前に、学校の図書室前で、霊体験をしてからというもの、妙にこういった類のモノに敏感になってしまっていた。
「まさか、な…」
だからといって、幽霊屋敷で幽霊を見るなんてベタな体験を自分がするわけがない。
それに、遅くなったといってもまだ20時を少し回ったところ。幽霊に出会うには早すぎる。

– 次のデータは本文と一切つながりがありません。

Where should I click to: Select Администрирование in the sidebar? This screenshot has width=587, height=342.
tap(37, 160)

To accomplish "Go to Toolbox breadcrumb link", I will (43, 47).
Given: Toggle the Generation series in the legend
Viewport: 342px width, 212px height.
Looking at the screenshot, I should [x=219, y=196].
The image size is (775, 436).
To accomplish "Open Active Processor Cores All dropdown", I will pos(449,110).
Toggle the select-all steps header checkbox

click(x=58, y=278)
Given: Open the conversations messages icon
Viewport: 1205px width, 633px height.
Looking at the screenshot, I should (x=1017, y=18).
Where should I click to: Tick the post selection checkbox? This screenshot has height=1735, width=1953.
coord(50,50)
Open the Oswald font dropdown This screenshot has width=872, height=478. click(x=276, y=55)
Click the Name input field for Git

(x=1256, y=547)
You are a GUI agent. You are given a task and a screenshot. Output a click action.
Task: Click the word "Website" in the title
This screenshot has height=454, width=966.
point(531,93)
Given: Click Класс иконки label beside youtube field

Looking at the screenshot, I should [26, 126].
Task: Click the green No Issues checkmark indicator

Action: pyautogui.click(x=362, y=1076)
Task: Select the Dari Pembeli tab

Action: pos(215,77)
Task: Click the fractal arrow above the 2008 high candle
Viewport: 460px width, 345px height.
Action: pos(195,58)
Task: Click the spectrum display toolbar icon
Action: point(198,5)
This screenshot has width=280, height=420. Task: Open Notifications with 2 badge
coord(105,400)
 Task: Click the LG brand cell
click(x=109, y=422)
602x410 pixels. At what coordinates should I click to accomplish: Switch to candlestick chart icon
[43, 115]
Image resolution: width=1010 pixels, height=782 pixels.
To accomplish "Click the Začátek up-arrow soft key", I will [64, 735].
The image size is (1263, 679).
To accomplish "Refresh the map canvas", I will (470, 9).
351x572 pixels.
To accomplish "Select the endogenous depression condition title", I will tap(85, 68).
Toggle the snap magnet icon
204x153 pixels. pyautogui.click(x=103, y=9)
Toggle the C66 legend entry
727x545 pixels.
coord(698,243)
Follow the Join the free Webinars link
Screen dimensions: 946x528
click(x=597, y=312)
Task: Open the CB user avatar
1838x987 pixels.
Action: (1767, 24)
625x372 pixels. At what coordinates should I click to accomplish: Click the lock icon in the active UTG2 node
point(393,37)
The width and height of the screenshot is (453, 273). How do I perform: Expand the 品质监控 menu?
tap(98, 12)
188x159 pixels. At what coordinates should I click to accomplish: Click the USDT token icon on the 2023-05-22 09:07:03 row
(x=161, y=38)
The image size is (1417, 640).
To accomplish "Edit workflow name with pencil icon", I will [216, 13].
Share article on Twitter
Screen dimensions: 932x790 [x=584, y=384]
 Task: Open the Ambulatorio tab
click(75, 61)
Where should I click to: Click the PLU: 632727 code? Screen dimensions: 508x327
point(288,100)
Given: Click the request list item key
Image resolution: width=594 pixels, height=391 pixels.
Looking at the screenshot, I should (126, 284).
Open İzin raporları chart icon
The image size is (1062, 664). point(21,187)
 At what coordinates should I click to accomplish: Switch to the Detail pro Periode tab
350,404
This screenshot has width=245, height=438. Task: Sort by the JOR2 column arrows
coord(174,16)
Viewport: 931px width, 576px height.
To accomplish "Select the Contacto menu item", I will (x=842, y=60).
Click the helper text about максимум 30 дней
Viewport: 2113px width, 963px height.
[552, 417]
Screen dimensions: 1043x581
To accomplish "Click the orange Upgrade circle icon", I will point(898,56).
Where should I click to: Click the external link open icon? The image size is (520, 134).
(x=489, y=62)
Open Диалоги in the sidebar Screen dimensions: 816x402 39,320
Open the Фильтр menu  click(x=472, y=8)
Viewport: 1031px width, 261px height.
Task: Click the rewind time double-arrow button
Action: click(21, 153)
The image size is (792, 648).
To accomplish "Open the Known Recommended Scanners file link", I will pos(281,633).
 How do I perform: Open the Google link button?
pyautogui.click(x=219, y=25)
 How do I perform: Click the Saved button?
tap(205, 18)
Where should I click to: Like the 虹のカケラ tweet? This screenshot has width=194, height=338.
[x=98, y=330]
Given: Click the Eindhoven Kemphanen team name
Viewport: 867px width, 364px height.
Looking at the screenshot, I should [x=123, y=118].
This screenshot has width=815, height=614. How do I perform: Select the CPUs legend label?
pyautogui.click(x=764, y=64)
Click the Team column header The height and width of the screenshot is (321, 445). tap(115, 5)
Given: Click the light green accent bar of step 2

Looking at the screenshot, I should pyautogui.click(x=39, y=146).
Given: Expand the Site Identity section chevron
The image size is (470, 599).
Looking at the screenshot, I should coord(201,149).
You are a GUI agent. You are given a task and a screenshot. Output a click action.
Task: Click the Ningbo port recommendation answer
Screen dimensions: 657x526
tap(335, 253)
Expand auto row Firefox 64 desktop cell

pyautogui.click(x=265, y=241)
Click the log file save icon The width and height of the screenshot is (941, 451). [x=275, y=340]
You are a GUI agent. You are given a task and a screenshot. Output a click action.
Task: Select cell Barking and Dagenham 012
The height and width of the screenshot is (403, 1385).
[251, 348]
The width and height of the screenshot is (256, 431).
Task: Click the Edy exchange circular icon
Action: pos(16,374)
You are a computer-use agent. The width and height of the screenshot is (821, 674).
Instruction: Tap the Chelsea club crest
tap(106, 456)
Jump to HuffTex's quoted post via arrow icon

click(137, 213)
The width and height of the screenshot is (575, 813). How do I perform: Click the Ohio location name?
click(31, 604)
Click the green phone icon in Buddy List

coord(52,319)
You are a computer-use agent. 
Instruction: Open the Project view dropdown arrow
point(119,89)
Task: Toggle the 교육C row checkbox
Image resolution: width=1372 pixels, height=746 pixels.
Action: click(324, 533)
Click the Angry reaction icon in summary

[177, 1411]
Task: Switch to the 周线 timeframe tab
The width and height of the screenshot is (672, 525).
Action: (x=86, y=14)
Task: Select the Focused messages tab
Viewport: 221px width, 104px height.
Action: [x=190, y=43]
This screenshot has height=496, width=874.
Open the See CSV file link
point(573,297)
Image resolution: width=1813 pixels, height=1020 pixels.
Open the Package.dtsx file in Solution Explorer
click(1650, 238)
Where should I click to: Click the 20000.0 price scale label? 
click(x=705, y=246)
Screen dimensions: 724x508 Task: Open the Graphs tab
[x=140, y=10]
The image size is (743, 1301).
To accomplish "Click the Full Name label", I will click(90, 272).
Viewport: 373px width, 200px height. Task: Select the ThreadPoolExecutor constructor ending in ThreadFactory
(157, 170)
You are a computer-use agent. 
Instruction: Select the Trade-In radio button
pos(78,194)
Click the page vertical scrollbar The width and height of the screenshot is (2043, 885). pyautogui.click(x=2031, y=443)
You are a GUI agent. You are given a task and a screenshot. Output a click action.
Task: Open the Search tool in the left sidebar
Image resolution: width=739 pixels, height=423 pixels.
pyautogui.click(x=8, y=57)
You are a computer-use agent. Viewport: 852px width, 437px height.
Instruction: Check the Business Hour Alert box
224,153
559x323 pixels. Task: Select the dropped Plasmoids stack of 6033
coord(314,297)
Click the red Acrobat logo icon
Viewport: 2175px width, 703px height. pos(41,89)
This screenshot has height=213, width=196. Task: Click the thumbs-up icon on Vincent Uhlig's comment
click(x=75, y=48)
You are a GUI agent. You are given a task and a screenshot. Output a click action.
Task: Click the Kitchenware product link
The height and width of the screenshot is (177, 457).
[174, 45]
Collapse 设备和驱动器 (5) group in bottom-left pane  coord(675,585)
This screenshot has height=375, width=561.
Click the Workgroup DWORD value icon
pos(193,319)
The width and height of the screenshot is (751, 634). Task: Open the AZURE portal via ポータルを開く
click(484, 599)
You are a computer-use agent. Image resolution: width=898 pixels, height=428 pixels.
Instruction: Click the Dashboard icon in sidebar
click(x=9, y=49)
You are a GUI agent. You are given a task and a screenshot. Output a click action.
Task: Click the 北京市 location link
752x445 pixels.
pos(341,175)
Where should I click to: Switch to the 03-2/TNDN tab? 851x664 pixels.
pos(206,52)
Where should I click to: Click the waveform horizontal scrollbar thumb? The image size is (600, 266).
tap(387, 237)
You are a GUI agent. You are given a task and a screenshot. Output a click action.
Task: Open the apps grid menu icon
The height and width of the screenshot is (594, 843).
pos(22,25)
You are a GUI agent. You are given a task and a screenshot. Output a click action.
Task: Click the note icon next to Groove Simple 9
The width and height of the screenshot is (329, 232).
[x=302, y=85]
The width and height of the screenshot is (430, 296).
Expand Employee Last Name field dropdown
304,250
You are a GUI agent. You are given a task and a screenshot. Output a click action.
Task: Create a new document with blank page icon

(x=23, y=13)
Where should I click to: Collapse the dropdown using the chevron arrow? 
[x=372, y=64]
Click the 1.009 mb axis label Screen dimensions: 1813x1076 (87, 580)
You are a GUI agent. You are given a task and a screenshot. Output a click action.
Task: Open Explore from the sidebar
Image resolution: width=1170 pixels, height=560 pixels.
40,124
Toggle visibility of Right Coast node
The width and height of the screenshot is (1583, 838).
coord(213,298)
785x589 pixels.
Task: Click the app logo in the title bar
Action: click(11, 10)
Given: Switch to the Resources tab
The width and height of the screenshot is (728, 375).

気のせいだともう一度言い聞かせて1歩踏み出す。・・・と、そこに。
「どうしたの?」
蹲る少年が見えた。幽霊屋敷と呼ばれている家の庭に。
あまりにもはっきりと見えるその姿。
幽霊じゃないじゃん。
生田はそう思った。
だから思いきって声をかけたのだ。自分の弟よりもまだ小さいだろう。
少年は蹲ったまままた呟いた。
「寂しいよ…」
生田は、庭に入り、少年に近づく。
「一人なの?」
「うん…」
「お父さんは?」
「…いないよ、」
「お母さんは?」
「帰って…こないんだ」
とりあえず、少年を立たせようと生田は少年の肩に手を置く。
…冷たい。
ずっと、外にいたからだろうか。
「寒いだろ?ここ、君の家だよね?」
尋ねると、少年はコクっと頷いた。
「じゃあ、家に入った方がイイよ」
「…お兄ちゃんも、一緒に来てくれる?」
生田を見上げてきた少年はとても綺麗な顔立ちをしていた。
透き通るように白い肌。
…そう、まるで 
          
血の通っていないような
「一緒に…?」
ふと、嫌な感じがして生田は怯んだ。
「ずっと、一緒に…遊んでよ」
手を掴んでくる。
その手は…氷のように冷たかった。
おかしい。いくらずっと外にいたからって…こんなに冷たいわけがない。
背筋にゾクっと悪寒が走る。
「…ご、めん。お兄ちゃんもう行かなくちゃいけないんだ」
そう言って1歩引いた生田の手を、少年は物凄い力で掴む。
「…離さないよ」
一緒に、遊ぼう。
ニヤっと笑う少年の手が、生田の腕に食い込んでいく。
「う…わぁッッ…」
生田は必死に手を振り解き、その場を走り去る。
振り向きもせず、一目散に逃げる。
そんな生田を少年が寂しい眼で見つめている事にも気付かずに…
++ ++ ++
「俺のところに相談に来たんだよ」
と、良知くんが入れてくれたコーヒーを飲みながら島田が言う。
「で、島田が俺のところに来て、様子を見てきてくれって…」
「それで、良知くんはその家にいったんだぁ」
何個目かわらかないチョコを口に放りこみながら萩原が言う。
「…確かめた方がいいと判断したんだよ」
ちょっと申し訳なさそうに言う良知。
「で、どうだったの?」
思いきり興味を示した眼を向け、石田が聞く。
「生田の、言うとおりだった。庭に少年が蹲ってたよ」
「ラッチ、声かけたの?」
少し怖そうに尋ねる屋良に
「いや、とりあえず遠くから見ただけだから」
「接触してみなかったの?」
今度はポテトチップスに手を伸ばしながら良知に問いかける。
「…それは、萩原が来てからでもいいかなぁ、と思って」
そう言って笑う良知。
…その笑顔を向けられては文句も言えない。
「じゃあ、今日行ってみる?」
そう切り出した萩原に待ってましたとばかりに島田が答える。
「だったらさ、生田君呼んどく?」
その手には既にダイヤルしているであろう携帯が握られていた。
…行動の早さが、島田のとりえだ。
そう言い聞かせて萩原はもう一粒チョコを放りこんだ。




*******
第二話です。
「続」は一応前作よりもホラーにしたいなぁと思っているんですけど…。
どうなるか微妙ですね(苦笑)。
今回の案内役は斗真です。少年の霊、と設定した段階で案内役は斗真とすぐ決めました。
理由は…小さい子を可愛がりそうだから(笑)。あと、弟がいるから少年とからみやすいかなぁと思って(笑)。
さて、どんな展開になるんでしょうかv自分でも楽しみです(笑)。